Your tasks:
1 – Can you update the Bulls-Lakers game thread, starting at "## SoCalfan21 (Jul" and stopping after "25-30 points though...", so that "scrubs" becomes "bench players"?
2 – Could you go on with the Bulls-Lakers game thread from its last line?

[Quoted passage start]

# Game #9: Chicago Bulls (5-5) @ Los Angeles Lakers (7-1) [11/18/2008]



## Cris (Jun 18, 2003)

Have to wait a few days for this one.


----------



## SoCalfan21 (Jul 19, 2004)

Vladi is most likely out for tuesday... But I could honestly see one of their scrubs to go off on us...Probably Aaron Grey..

We will win by 25-30 points though...


----------



## King Joseus (May 26, 2003)

This one isn't likely to be pretty. Here's hopin' we keep it respectable...


----------



## Unique (Apr 13, 2005)

King Joseus said:


> This one isn't likely to be pretty. Here's hopin' we keep it respectable...


And heres to the opposite :bud:


----------



## afobisme (Apr 29, 2006)

SoCalfan21 said:


> Vladi is most likely out for tuesday... But I could honestly see one of their scrubs to go off on us...Probably Aaron Grey..

[Quoted passage end]
[Source data start]

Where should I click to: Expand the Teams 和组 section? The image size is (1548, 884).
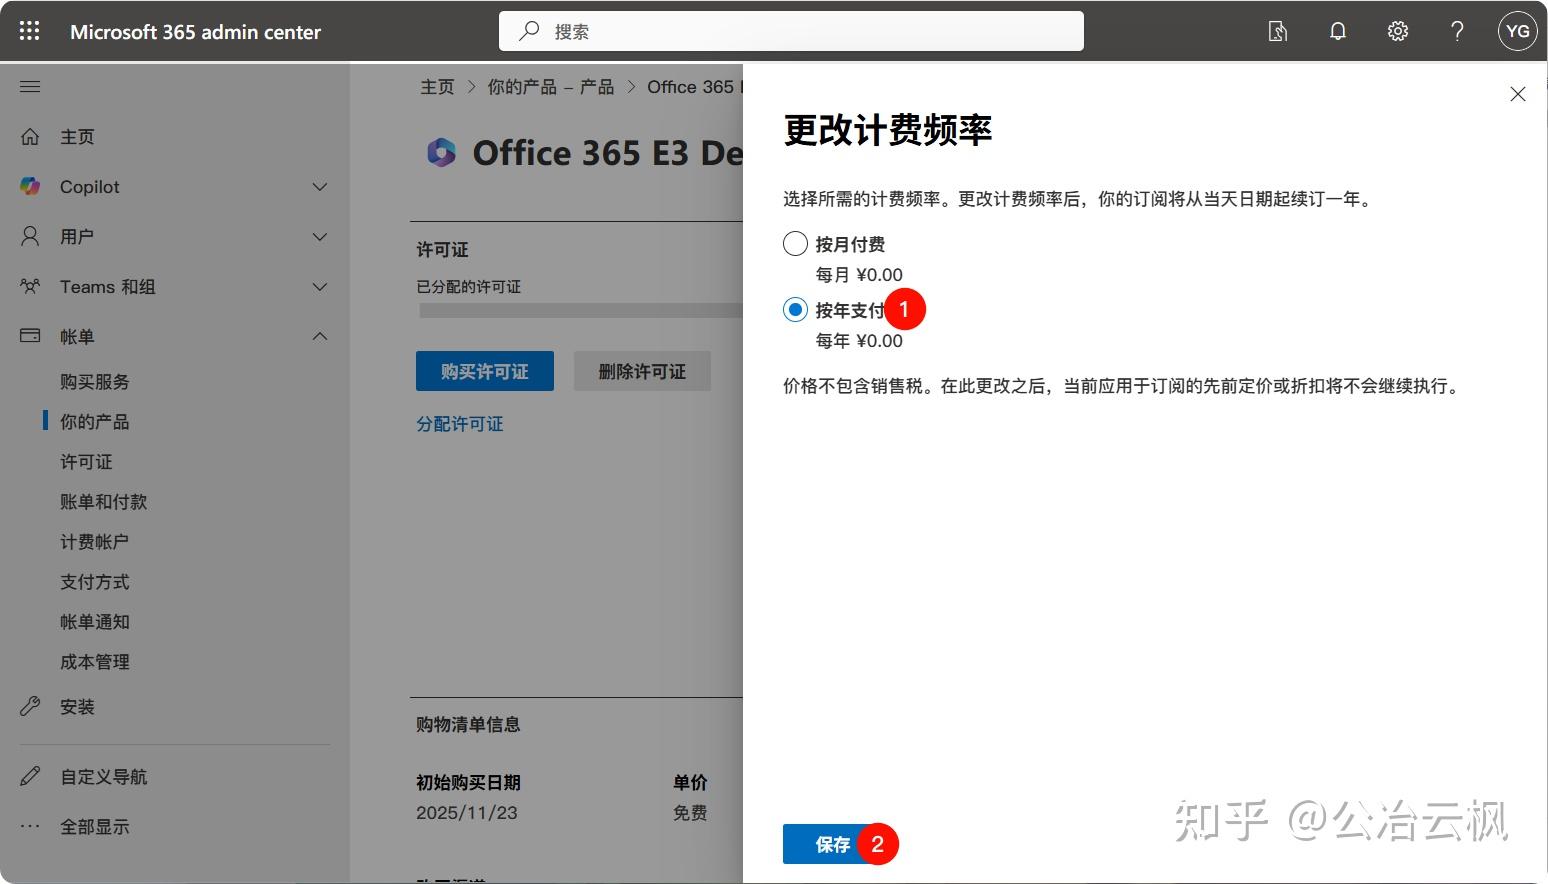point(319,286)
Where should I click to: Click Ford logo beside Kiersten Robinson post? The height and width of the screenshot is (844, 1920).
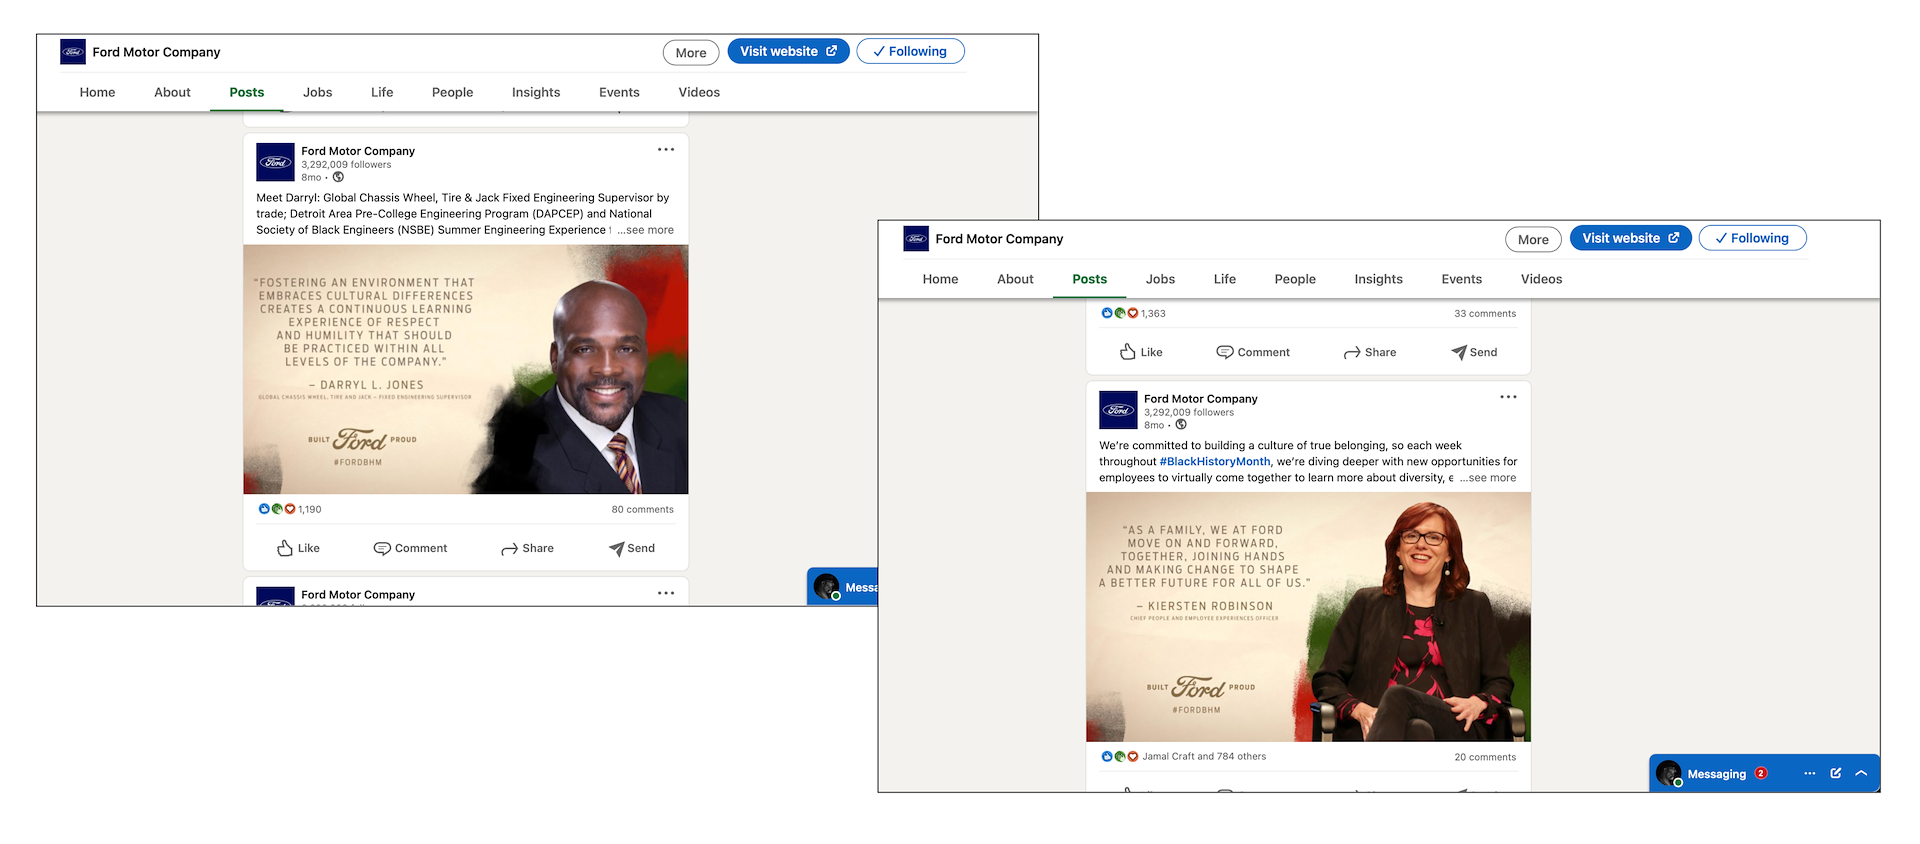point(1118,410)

[Source data end]

Answers for this exercise:
1 –
## SoCalfan21 (Jul 19, 2004)

Vladi is most likely out for tuesday... But I could honestly see one of their bench players to go off on us...Probably Aaron Grey..

We will win by 25-30 points though...

2 –
> 
> We will win by 25-30 points though...


is vladi injured?


----------



## sonicFLAME6 (Dec 19, 2006)

Yeah I've hearing the same about Radman being out for this game. Which mean Ariza will probably get the start. Or maybe Machine can start at the 2 and Kobe at the 3. Doubt that will happen though.


----------



## sonicFLAME6 (Dec 19, 2006)

One more thing, I hope this doesn't mean more minutes for Luke, oh Phil please no.


----------



## jazzy1 (Jul 16, 2002)

wow we have another game I swear I thought Lakers nation was going off the deep end over one loss. 

Lakers boards are drinking poison in mass quantities over the Piston loss. 

Our players have gotta remained disciplined and punish them inside. Fisher needs to be handcuffed we gotta curtail his jumpshooting forays.


----------



## The Krakken (Jul 17, 2002)

Here's hoping he gets into a pissing contest with Derrick Rose. Which he will lose badly.


----------



## Bartholomew Hunt (Mar 4, 2003)

Watch Phil start Luke. I bet he will do it.


----------



## Basel (Mar 31, 2005)

We better not lose to the ****ing Bulls at home.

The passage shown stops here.